Created attachment 1246112 [details] upstream patch Description of problem: The return value from the call to 'setreuid' is not checked. If an error occurs in 'setreuid', the following code may execute with unexpected privileges Version-Release number of selected component (if applicable): 3.3.3 - 3.4.1 Additional info: Located in common-src/krb5-security.c:393:5 This issue has been reported to upstream. Upstream fix is attached.
Note that the patch has been upstreamed in 3.4.2, which I have already built in rawhide.

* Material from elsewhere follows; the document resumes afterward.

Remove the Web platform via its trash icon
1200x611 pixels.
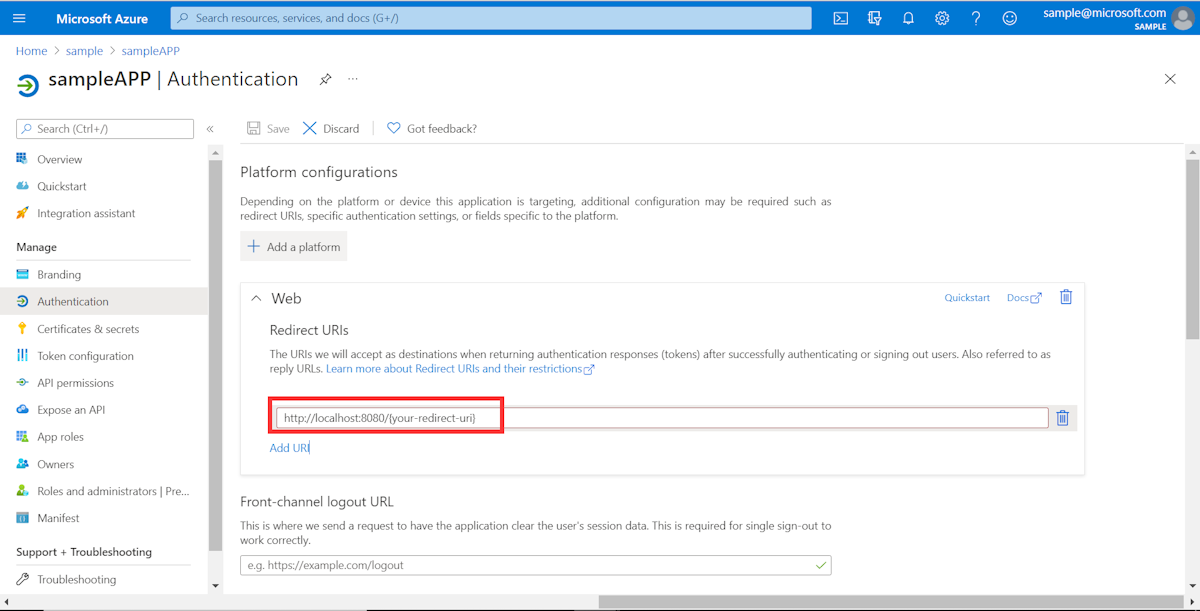pyautogui.click(x=1066, y=297)
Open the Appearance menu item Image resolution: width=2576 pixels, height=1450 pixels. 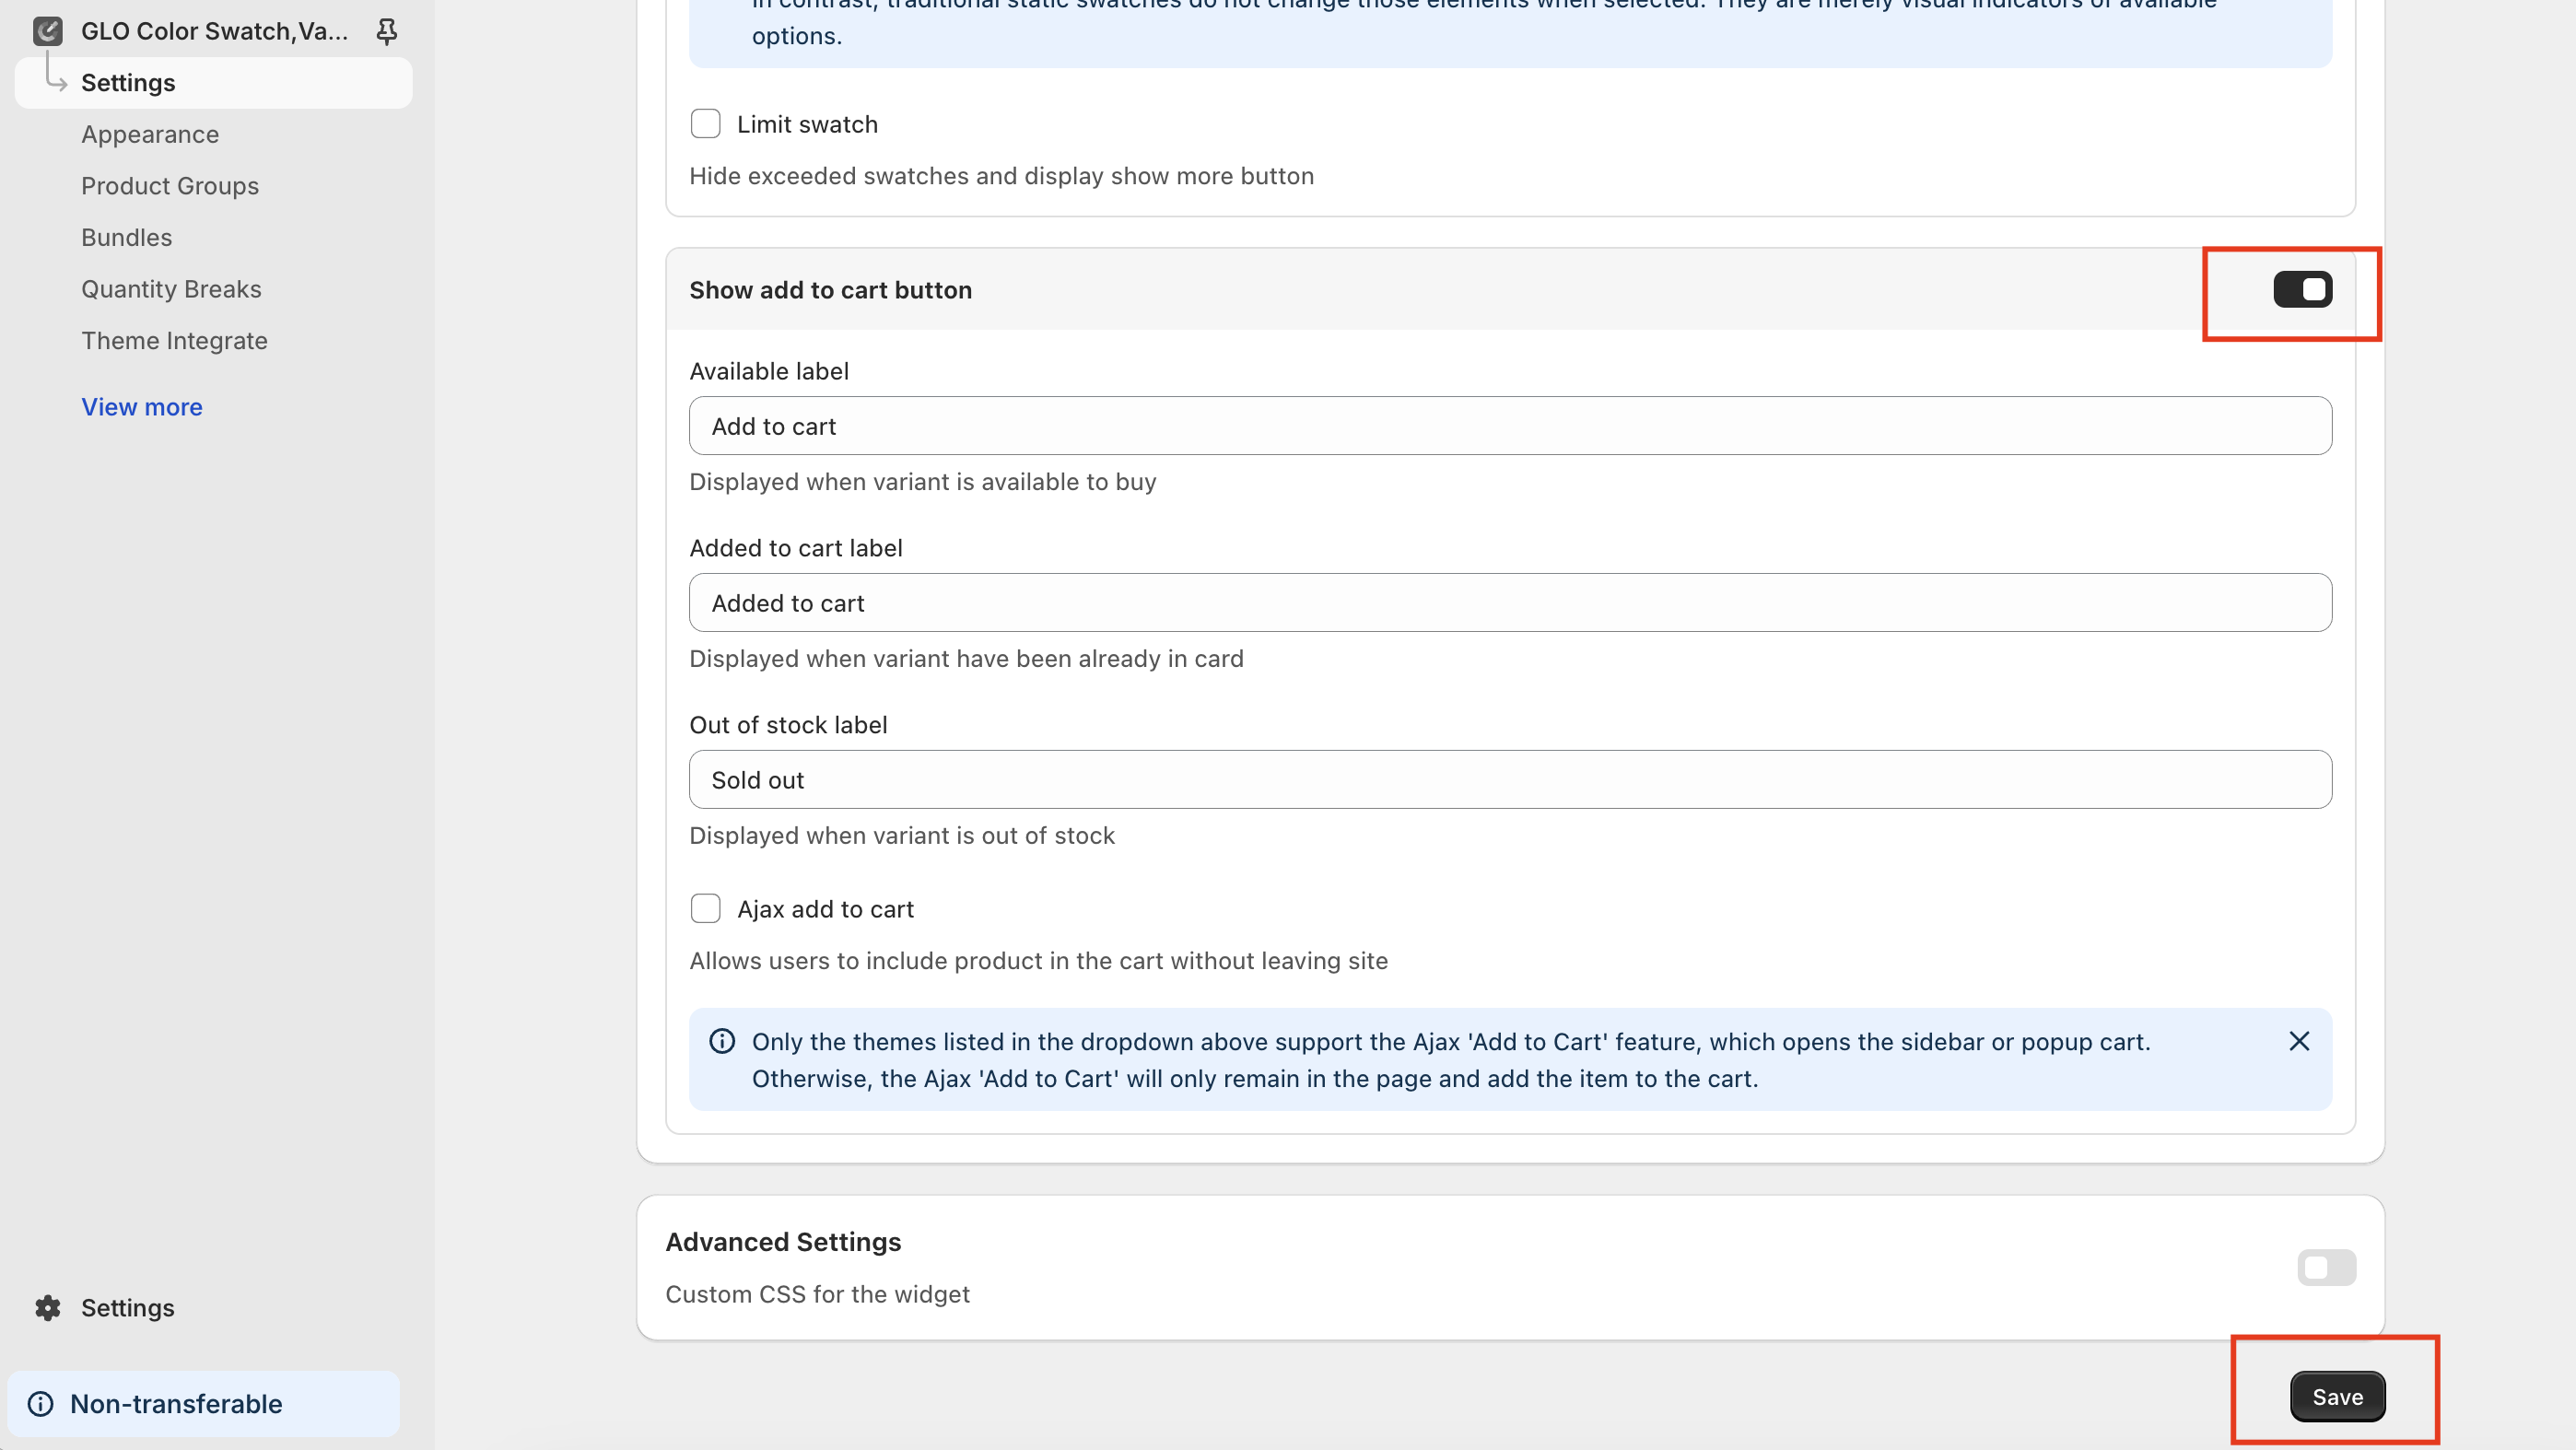[x=150, y=134]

amanda-3.4.2-1.fc25 has been submitted as an update to Fedora 25. https://bodhi.fedoraproject.org/updates/FEDORA-2017-ec1e93b61f
amanda-3.4.2-1.fc24 has been submitted as an update to Fedora 24. https://bodhi.fedoraproject.org/updates/FEDORA-2017-5fcf946acc
amanda-3.4.2-1.fc24 has been pushed to the Fedora 24 testing repository. If problems still persist, please make note of it in this bug report. See https://fedoraproject.org/wiki/QA:Updates_Testing for instructions on how to install test updates. You can provide feedback for this update here: https://bodhi.fedoraproject.org/updates/FEDORA-2017-5fcf946acc
amanda-3.4.2-1.fc25 has been pushed to the Fedora 25 testing repository. If problems still persist, please make note of it in this bug report. See https://fedoraproject.org/wiki/QA:Updates_Testing for instructions on how to install test updates. You can provide feedback for this update here: https://bodhi.fedoraproject.org/updates/FEDORA-2017-ec1e93b61f
amanda-3.4.2-1.fc24 has been pushed to the Fedora 24 stable repository. If problems still persist, please make note of it in this bug report.
amanda-3.4.2-1.fc25 has been pushed to the Fedora 25 stable repository. If problems still persist, please make note of it in this bug report.